Collected data
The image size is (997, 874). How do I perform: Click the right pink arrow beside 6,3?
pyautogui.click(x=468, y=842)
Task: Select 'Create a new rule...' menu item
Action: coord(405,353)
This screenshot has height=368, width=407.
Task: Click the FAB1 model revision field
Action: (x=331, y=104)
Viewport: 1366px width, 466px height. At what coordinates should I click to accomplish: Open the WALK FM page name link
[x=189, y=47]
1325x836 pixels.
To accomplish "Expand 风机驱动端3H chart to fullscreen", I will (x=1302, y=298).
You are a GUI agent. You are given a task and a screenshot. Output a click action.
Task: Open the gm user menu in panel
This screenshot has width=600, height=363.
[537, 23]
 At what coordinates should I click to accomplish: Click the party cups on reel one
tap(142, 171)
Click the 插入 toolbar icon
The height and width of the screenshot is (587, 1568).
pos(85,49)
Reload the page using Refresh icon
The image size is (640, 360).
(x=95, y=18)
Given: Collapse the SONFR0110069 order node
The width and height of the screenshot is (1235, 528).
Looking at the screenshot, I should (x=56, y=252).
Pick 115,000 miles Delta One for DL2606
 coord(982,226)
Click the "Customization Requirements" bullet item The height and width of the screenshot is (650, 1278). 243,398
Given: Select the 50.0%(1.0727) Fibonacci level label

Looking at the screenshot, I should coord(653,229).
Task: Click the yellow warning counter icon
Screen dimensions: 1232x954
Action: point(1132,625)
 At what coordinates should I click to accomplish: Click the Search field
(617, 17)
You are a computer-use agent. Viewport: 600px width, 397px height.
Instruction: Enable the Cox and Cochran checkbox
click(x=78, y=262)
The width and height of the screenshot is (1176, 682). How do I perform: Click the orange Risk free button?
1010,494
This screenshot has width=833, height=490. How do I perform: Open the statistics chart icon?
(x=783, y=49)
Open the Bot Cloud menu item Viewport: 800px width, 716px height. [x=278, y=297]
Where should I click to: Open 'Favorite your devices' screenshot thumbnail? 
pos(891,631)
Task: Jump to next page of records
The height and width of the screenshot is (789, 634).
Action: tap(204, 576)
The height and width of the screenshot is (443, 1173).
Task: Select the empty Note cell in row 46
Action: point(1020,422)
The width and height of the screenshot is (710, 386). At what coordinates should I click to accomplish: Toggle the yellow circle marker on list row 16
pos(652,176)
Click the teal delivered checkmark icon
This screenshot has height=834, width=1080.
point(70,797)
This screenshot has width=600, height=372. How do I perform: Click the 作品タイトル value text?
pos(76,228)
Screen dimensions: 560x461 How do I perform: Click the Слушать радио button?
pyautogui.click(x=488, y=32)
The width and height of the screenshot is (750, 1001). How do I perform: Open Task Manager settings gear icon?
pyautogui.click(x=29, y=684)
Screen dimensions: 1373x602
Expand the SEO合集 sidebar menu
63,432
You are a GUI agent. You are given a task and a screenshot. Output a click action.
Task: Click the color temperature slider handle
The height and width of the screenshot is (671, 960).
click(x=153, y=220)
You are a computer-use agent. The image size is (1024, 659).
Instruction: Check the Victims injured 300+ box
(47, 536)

GOAL OF THE EXERCISE: Pick out every line above that contains the word "agent" and copy it.

PROBLEM SOLUTION:
You are a GUI agent. You are given a task and a screenshot. Output a click action.
You are a computer-use agent. Viewport: 600px width, 397px height.
You are a GUI agent. You are given a task and a screenshot. Output a click action.
You are a computer-use agent. The image size is (1024, 659).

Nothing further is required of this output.